Required action >>
Copying each record below exactly is the whole task.

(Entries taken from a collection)
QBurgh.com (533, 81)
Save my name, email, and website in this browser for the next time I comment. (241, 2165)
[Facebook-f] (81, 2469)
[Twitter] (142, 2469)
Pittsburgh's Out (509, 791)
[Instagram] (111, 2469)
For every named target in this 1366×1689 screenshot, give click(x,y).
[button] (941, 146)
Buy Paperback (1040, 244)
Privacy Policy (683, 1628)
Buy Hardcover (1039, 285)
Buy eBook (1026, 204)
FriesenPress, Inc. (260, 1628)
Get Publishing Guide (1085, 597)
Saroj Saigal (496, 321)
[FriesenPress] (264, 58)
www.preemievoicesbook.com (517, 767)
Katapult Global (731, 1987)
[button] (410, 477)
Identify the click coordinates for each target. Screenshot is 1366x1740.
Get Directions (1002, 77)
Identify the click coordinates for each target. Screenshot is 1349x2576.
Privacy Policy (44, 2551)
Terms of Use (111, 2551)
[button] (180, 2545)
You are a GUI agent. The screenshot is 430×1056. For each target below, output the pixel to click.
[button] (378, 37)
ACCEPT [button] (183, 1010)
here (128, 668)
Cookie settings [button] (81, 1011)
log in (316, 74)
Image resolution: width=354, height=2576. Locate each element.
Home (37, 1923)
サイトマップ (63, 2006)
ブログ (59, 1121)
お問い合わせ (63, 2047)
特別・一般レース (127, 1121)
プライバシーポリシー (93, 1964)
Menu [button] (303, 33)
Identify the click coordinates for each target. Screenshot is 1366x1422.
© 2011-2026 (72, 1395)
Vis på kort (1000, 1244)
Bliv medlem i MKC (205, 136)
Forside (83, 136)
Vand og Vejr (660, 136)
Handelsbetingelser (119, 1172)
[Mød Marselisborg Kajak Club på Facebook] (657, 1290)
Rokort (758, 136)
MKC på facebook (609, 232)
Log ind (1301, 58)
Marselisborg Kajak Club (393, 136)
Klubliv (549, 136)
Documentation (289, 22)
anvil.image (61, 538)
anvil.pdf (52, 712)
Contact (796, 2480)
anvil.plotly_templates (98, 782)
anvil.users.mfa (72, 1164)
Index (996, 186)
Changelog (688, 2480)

Final answer >>
QBurgh.com (533, 81)
Save my name, email, and website in this browser for the next time I comment. (241, 2165)
[Facebook-f] (81, 2469)
[Twitter] (142, 2469)
Pittsburgh's Out (509, 791)
[Instagram] (111, 2469)
For every named target in this 1366×1689 screenshot, give click(x,y).
[button] (941, 146)
Buy Paperback (1040, 244)
Privacy Policy (683, 1628)
Buy Hardcover (1039, 285)
Buy eBook (1026, 204)
FriesenPress, Inc. (260, 1628)
Get Publishing Guide (1085, 597)
Saroj Saigal (496, 321)
[FriesenPress] (264, 58)
www.preemievoicesbook.com (517, 767)
Katapult Global (731, 1987)
[button] (410, 477)
Identify the click coordinates for each target. Screenshot is 1366x1740.
Get Directions (1002, 77)
Identify the click coordinates for each target. Screenshot is 1349x2576.
Privacy Policy (44, 2551)
Terms of Use (111, 2551)
[button] (180, 2545)
You are a GUI agent. The screenshot is 430×1056. For each target below, output the pixel to click.
[button] (378, 37)
ACCEPT [button] (183, 1010)
here (128, 668)
Cookie settings [button] (81, 1011)
log in (316, 74)
Image resolution: width=354, height=2576. Locate each element.
Home (37, 1923)
サイトマップ (63, 2006)
ブログ (59, 1121)
お問い合わせ (63, 2047)
特別・一般レース (127, 1121)
プライバシーポリシー (93, 1964)
Menu [button] (303, 33)
Identify the click coordinates for each target. Screenshot is 1366x1422.
© 2011-2026 (72, 1395)
Vis på kort (1000, 1244)
Bliv medlem i MKC (205, 136)
Forside (83, 136)
Vand og Vejr (660, 136)
Handelsbetingelser (119, 1172)
[Mød Marselisborg Kajak Club på Facebook] (657, 1290)
Rokort (758, 136)
MKC på facebook (609, 232)
Log ind (1301, 58)
Marselisborg Kajak Club (393, 136)
Klubliv (549, 136)
Documentation (289, 22)
anvil.image (61, 538)
anvil.pdf (52, 712)
Contact (796, 2480)
anvil.plotly_templates (98, 782)
anvil.users.mfa (72, 1164)
Index (996, 186)
Changelog (688, 2480)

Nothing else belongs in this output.